Consigne - Reproduisez à l'identique chacune des lignes ci-dessous, sans reprendre les images dans votre réponse.

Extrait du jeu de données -

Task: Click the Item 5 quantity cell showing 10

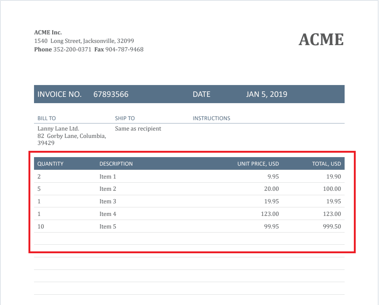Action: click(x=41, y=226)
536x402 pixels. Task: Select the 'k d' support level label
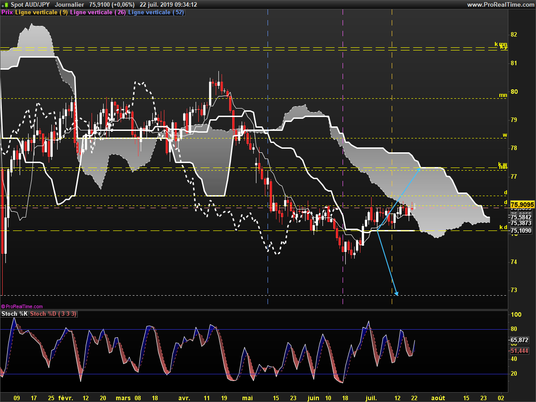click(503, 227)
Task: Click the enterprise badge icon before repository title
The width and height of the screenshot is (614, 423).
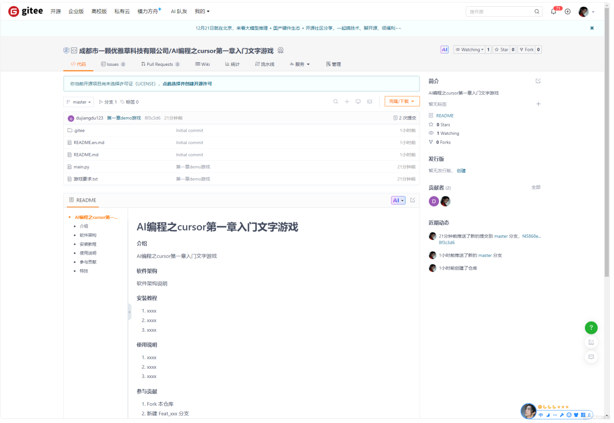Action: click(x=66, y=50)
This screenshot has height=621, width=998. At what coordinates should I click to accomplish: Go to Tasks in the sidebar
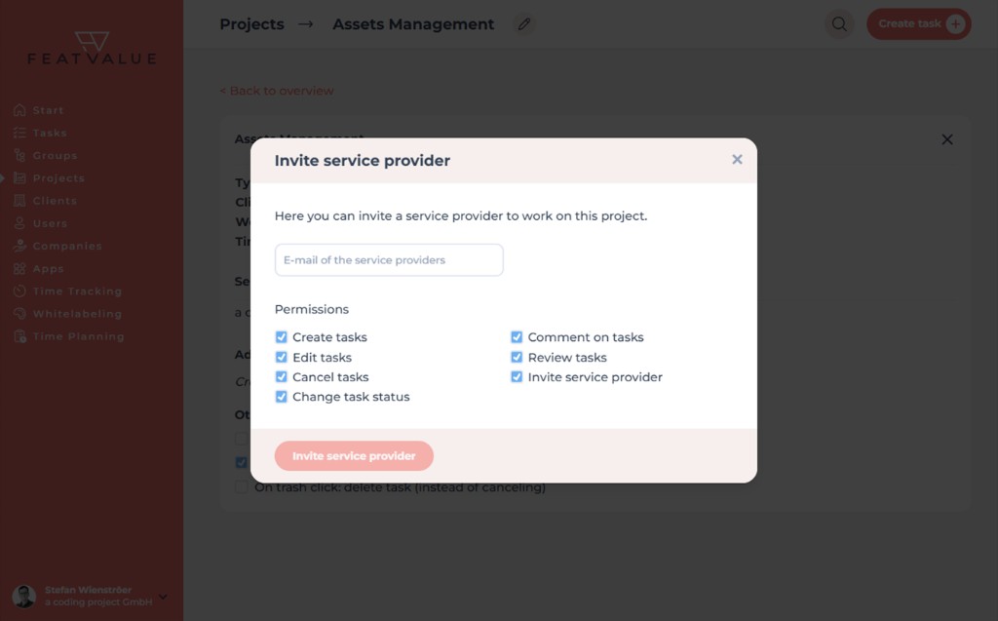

Résultat attendu -
Task: Click the Item 5 quantity cell showing 10

Action: click(x=41, y=226)
536x402 pixels. Task: Select the 'k d' support level label
click(503, 227)
Task: Click the enterprise badge icon before repository title
The width and height of the screenshot is (614, 423).
Action: click(x=66, y=50)
This screenshot has height=621, width=998. At what coordinates should I click to accomplish: Go to Tasks in the sidebar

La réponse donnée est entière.